What you own is a set of positions in multiple underlying funds. Those funds might pursue long/short equity strategies (simultaneously betting on some stocks to rise and others to fall), distressed debt (buying bonds of troubled companies), real estate strategies, commodities, or any number of specialized approaches. The diversification across strategies and managers is the point: if one hedge fund underperforms or experiences trouble, the impact is diluted by the others.

The cost structure is a critical feature. Like most alternative funds, Destra charges a management fee (typically 0.5% to 1.5% of assets annually) plus a performance fee (commonly 5% to 15% of gains). The underlying hedge funds also charge their own fees, creating a layered structure where the investor pays both Destra and each underlying manager. This multi-layer fee structure is a frequent point of criticism: over a decade, the cumulative drag can be substantial, and it is difficult for most active strategies to beat a simple low-cost equity index fund after fees.

The fund’s net asset value is the sum of all its underlying fund positions. But like many closed-end funds, DMA typically trades at a discount to its NAV — investors might pay $9.50 per share for a fund whose underlying holdings are worth $10 per share. That discount reflects the costs of the fund wrapper, the difficulty of comparing alternative strategies, and market sentiment about the prospects of the underlying strategies. When sentiment shifts and alternatives are in favour, the discount can narrow or reverse into a premium. When the alternative space is out of favour, the discount widens.

DMA’s appeal lies in the hands-off delegated approach. Instead of researching and vetting individual hedge funds, an investor buys into Destra’s judgment about which managers and strategies are worth holding. The risk lies in exactly that delegation: if Destra’s manager selection is poor, or if alternatives themselves underperform for an extended period, the fund’s performance will lag. The high fee burden also compounds this risk — the more it costs to own the fund, the higher the bar for the underlying managers to clear.

A key watch for any investor considering DMA is the discount-to-NAV trend. If the fund chronically trades at a wide discount, there is an implicit tax on the shares: you are paying for a portfolio of underlying funds but getting less in return because the market has discounted the closed-end wrapper. Widening discounts can signal that investors are losing faith in the strategy or that the alternative space itself is falling out of favor.

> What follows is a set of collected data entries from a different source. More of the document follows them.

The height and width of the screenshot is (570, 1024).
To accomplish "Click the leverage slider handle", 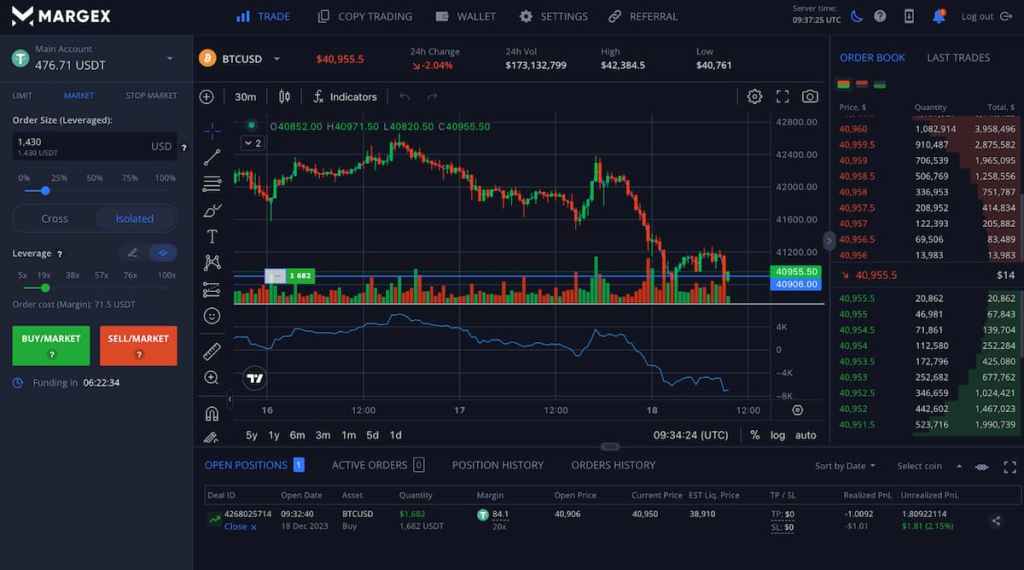I will (44, 287).
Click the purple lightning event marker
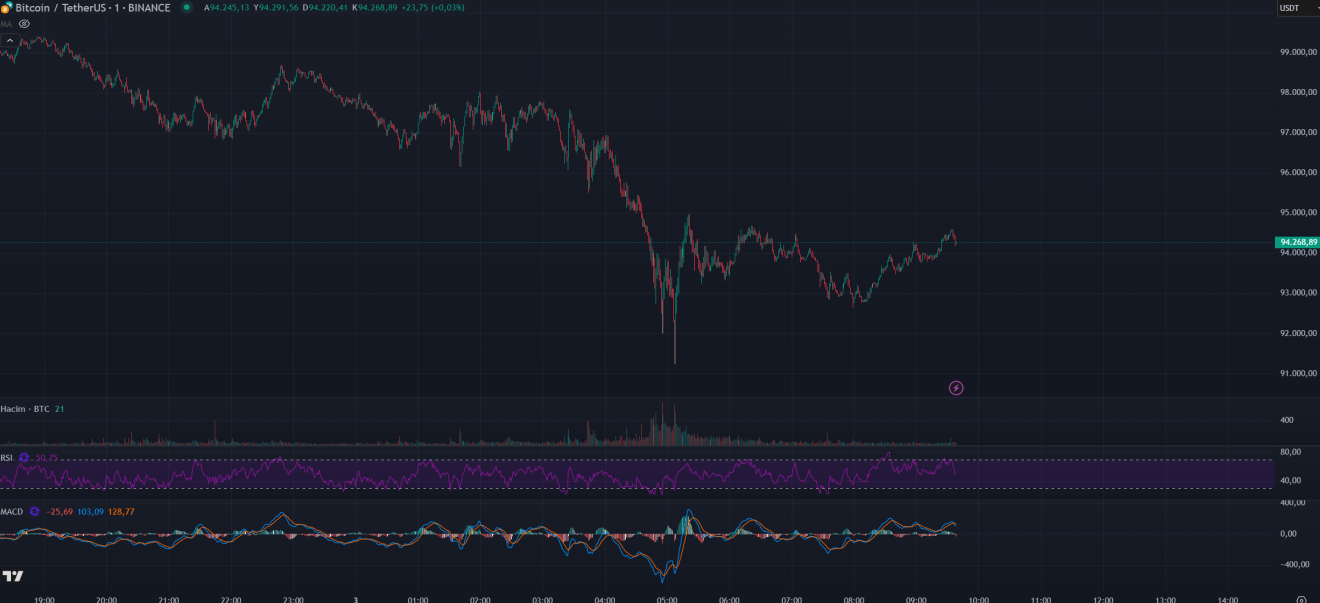 956,388
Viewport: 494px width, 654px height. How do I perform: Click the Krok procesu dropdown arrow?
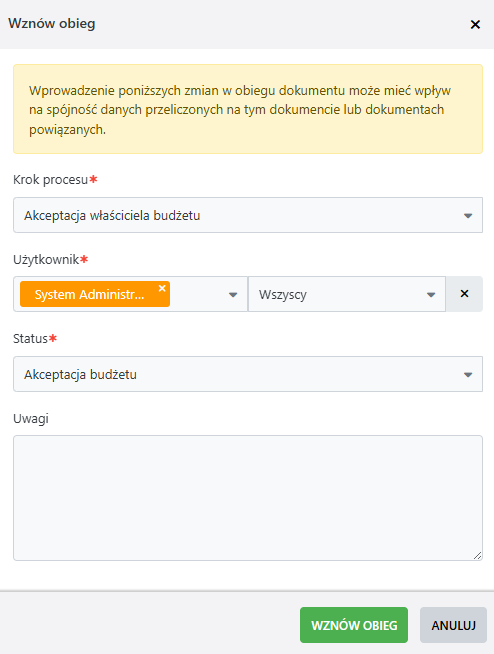pyautogui.click(x=468, y=216)
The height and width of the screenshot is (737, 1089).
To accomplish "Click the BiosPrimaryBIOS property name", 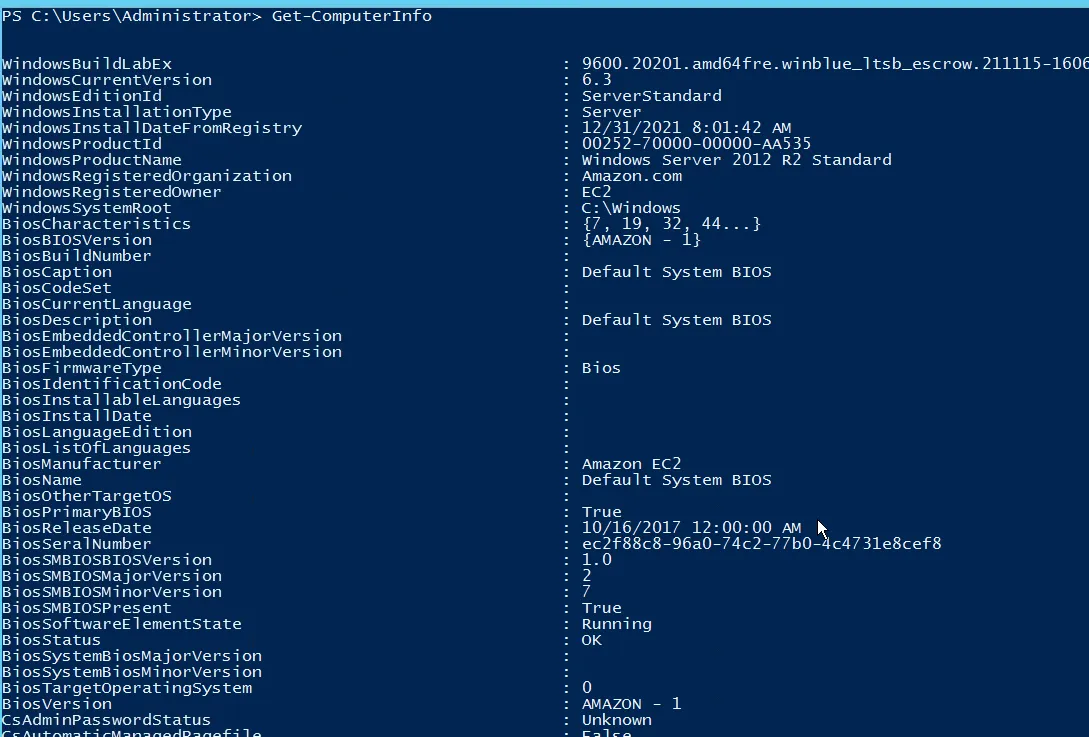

The fund’s dividend or distribution policy is also relevant. Many alternative funds generate income through the gains and distributions from their underlying holdings and return those to shareholders as distributions. A high distribution yield is attractive to income-seeking investors but can also signal that the fund is distributing capital rather than pure earnings — a practice that is sustainable only if underlying performance is strong.